Concrete Vapor Barrier Coatings & Sealers

People who have experienced a moisture issue with a concrete slab know very well the kind of damage that can be caused by excess moisture and a lack of concrete protection.  There are several sources from which moisture in concrete can arise.  These include ground moisture that tends to contact the slab via a duct action or in the form of water vapor, lots of air moisture or radical variations in relative dampness in its environment, a leaky plumbing that runs through the slab, etc.

Changes in pH in concrete can be caused by excess moisture, which adversely affects adhesives. In fact, if the concrete floor sealing was done prematurely, even moisture surplus retained from the initial concrete mixture will trigger problems.

Concrete Moisture Problems

It is a well-known fact that concrete starts wet.  In order to form a proper bond in the concrete, water has to be added to the aggregate, sand and cement mixture. However, to ensure that the concrete dries and flooring failures are avoided, it is important to allow moisture to evaporate away from the concrete.

Concrete can be made more workable by adding additional water.  Since the rate of evaporations is determined by some variables, this will as well mean that the drying period could be extended to unreasonable levels.

There are several different sources through which moisture can be actually added to the slab.  However, there is only one way it can evaporate away, and that it through the surface of the slab.  Often, remediating treatment has to be applied before moisture can escape the slab.  In other words, there is no way a concrete slab that is in contact with moisture can be made to remain continuously dry. Moisture migration into the slab has to be stopped by something.
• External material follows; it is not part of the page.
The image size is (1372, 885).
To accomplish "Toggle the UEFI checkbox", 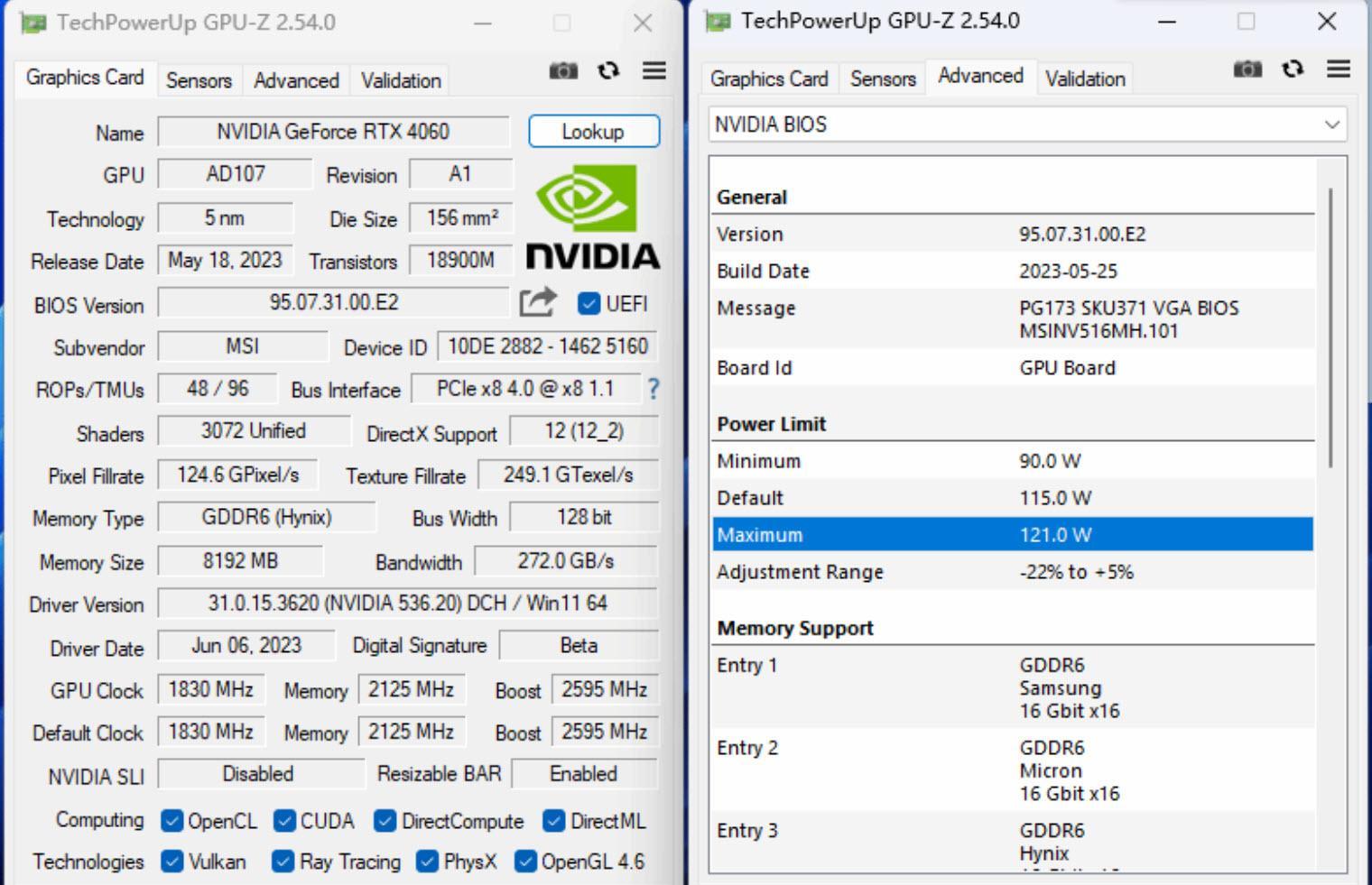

Concrete Slab Vapor Retarder Placement

The installation of a concrete moisture barrier is often used as a preventive measure in trying to avoid these challenges which are associated with contact moisture. However, there has been a lot of debate regarding the type of concrete moisture barrier to be used as well as the place it should be installed. There are those who think that vapor barriers play a role in slab’s curling and so merely casting on a granular slab is enough to solve the problem. On the other hand, other people think that when it comes to guarding against flooring or adhesive failures, a vapor barrier is a key element. They also feel that this even applies to a number of environmental issues. Moisture-related mold and mold growth can be prevented by vapor barriers which additionally can even block particular gases that may endanger health in case they accumulate, whether in a home or business.
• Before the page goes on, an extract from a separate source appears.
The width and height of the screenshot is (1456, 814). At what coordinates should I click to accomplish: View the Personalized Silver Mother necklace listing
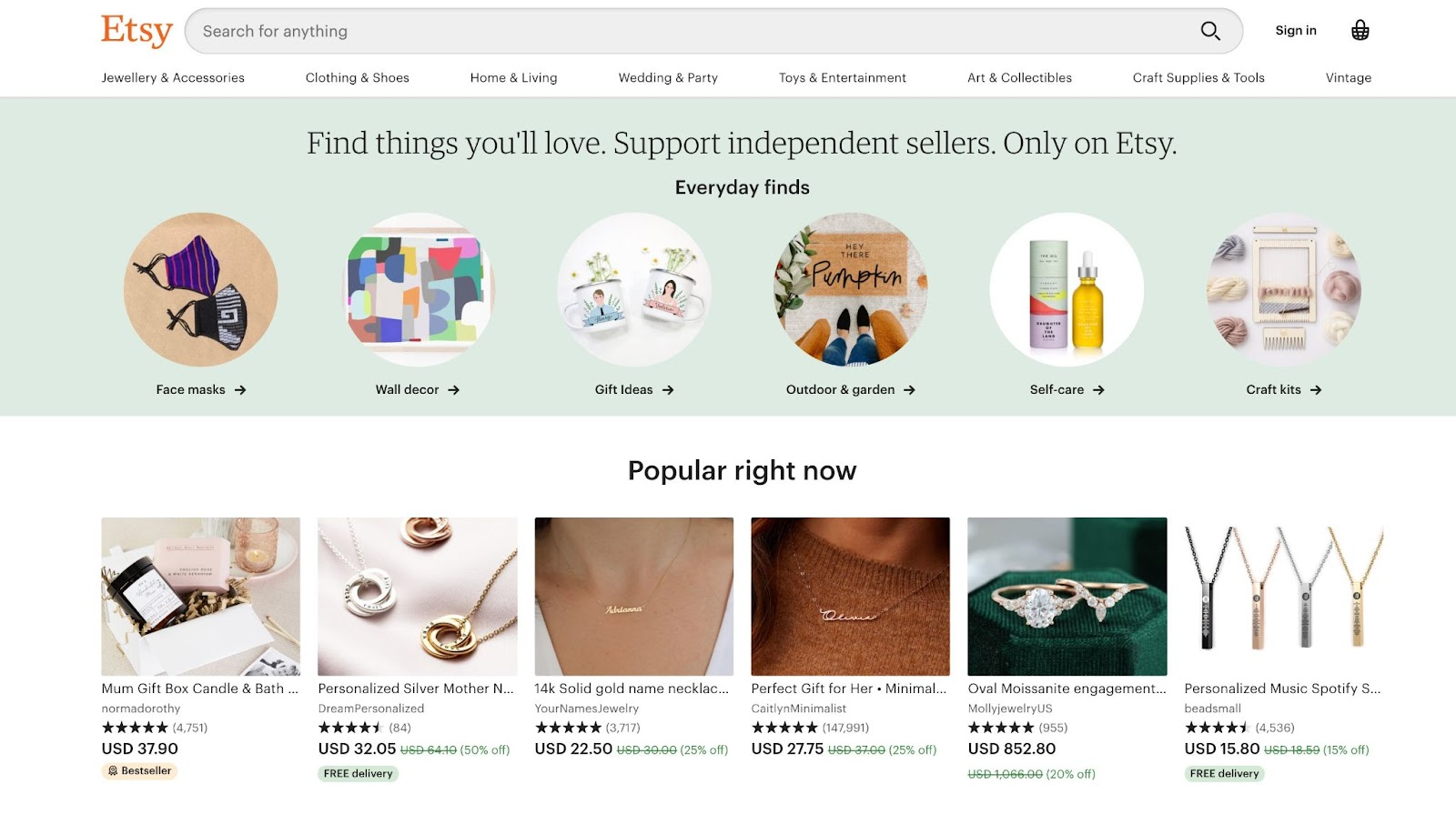click(415, 688)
Concrete Floor Moisture Sealer

A vapor barrier is often referred to as a vapor retarder. The two are often used interchangeably and any kind of material that obstructs the passage of moisture is technically a vapor barrier.  There are several concrete moisture barrier products in the market.  However, only a few of them qualify as real barriers since their ability to allow water to permeate through them is poor.  Categories of permeability are often expressed as “perms” and the application may determine the level of permeability that is appropriate.  For example, it is generally recommended that a water vapor permeance should be under 0.3 perms. However, if it is for residential use, a higher rate is regarded as satisfactory.  It appears that it is critical that the level of permeance of vapor retarder or barrier below the slab must be lower than that of flooring or floor covering above it.  If not, the prospect of a moisture disproportion could still trigger flooring failure gradually. There are specific guidelines that ASTM International provides in ASTM E1745-09 as well as ASTM E1643 in regards to the application, the setting up, and assessment of the vapor retarders used beneath concrete slabs. To achieve good results, quality concrete moisture barrier products should be used.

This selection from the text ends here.